[Source records]

· · · ·

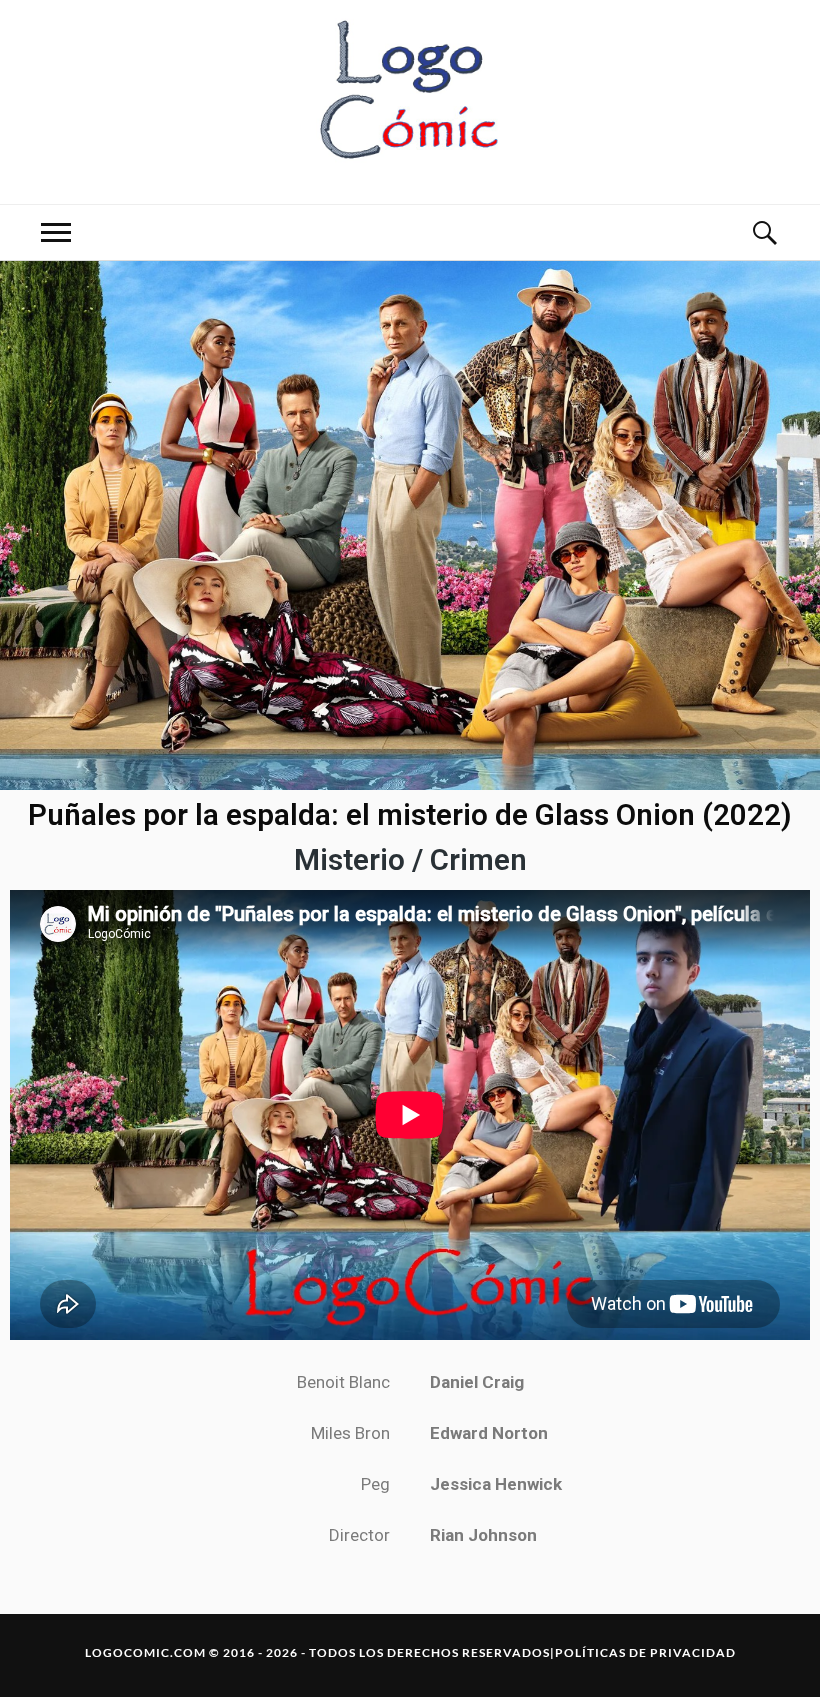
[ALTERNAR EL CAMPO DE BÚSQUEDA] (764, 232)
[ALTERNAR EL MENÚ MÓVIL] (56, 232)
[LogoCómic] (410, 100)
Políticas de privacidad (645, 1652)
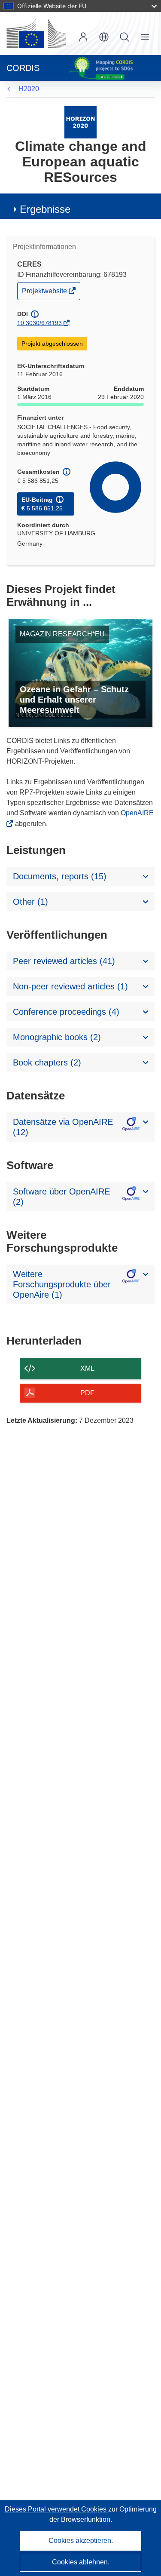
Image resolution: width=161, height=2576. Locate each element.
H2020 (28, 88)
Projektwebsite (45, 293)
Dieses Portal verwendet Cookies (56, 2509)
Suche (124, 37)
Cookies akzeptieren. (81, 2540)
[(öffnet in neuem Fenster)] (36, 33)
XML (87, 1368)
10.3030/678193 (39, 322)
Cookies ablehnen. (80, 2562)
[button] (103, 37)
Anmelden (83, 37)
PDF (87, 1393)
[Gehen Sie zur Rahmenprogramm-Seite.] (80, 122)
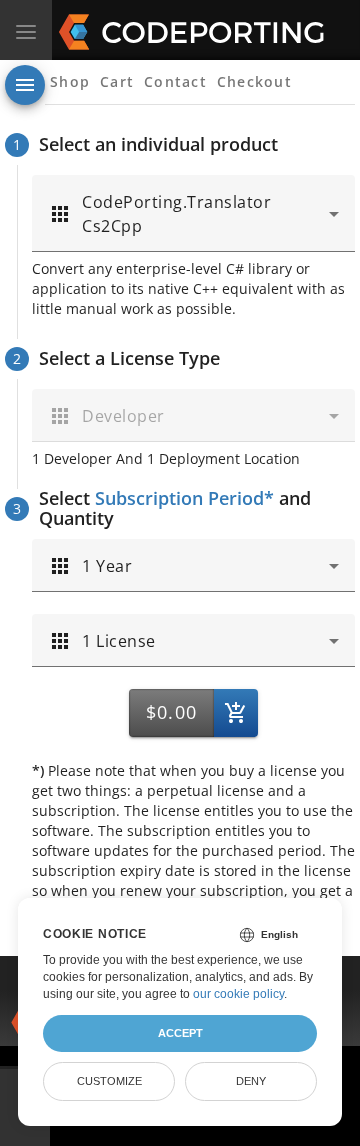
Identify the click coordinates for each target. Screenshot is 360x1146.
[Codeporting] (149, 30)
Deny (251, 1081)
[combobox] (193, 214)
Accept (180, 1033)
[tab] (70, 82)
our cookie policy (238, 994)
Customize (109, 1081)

· · · ·

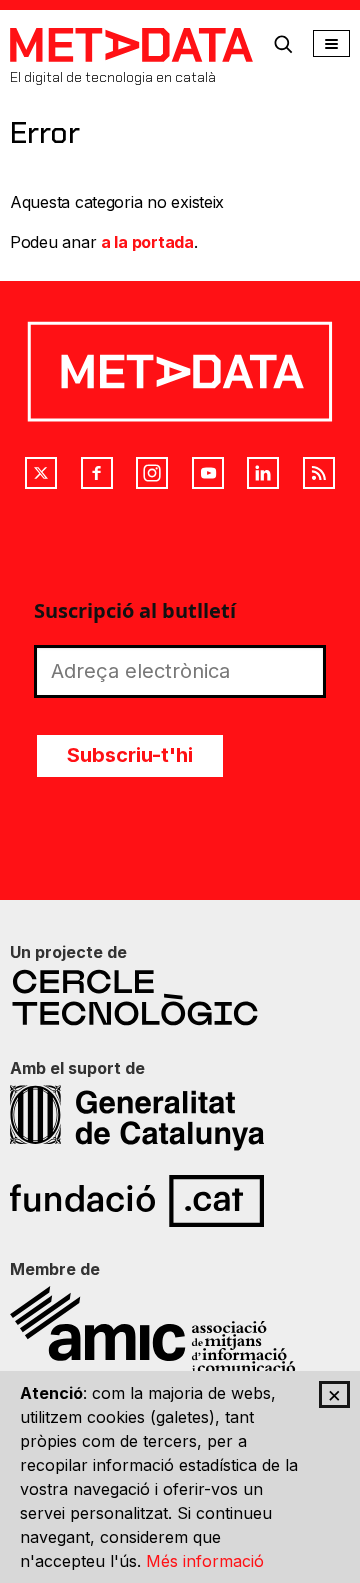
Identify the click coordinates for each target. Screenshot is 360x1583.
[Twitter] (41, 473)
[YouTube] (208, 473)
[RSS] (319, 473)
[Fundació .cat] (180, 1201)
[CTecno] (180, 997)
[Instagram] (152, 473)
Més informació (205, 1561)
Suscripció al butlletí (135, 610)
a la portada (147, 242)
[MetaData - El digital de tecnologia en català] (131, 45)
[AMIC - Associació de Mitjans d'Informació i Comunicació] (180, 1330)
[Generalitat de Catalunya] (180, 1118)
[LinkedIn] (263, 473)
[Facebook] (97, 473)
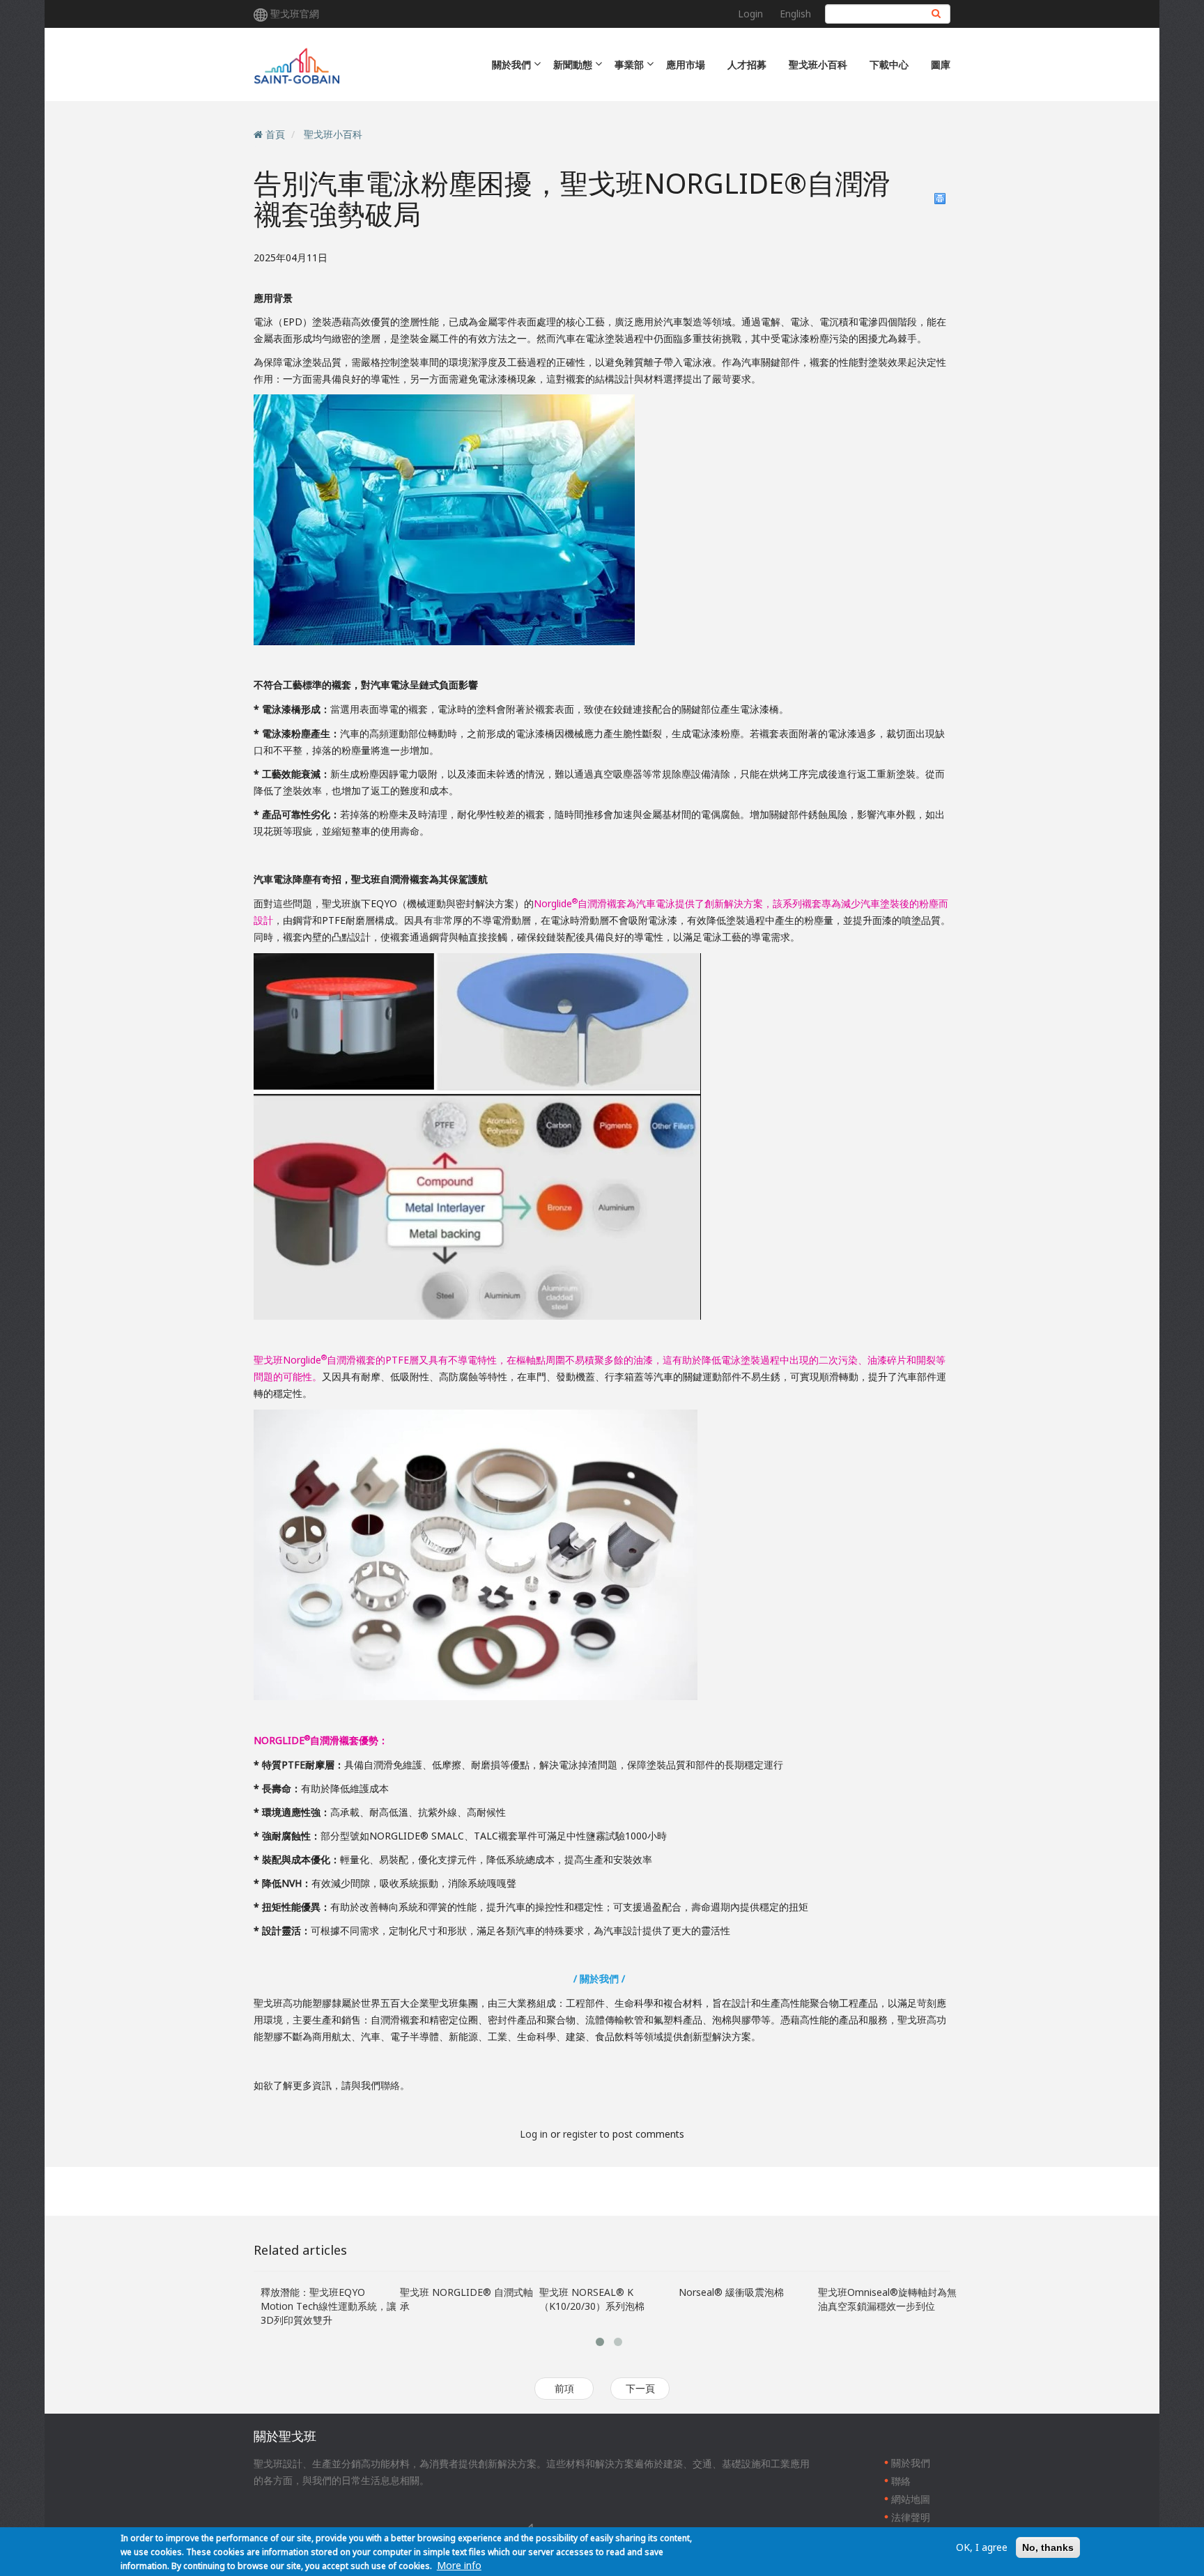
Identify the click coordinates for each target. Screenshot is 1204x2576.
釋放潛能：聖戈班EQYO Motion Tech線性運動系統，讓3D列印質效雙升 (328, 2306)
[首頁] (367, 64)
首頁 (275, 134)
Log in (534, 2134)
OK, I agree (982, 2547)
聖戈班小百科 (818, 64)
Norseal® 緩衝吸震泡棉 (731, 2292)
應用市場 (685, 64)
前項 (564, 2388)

· · · ·

**Problem to solve**
Collect every line from the records above that contains the word "target".

**Response area**
Identify the click coordinates for each target. Screenshot is 360x1146.
Identify the click coordinates for each target. Screenshot is 360x1583.
Identify the click coordinates for each target. Screenshot is 1204x2576.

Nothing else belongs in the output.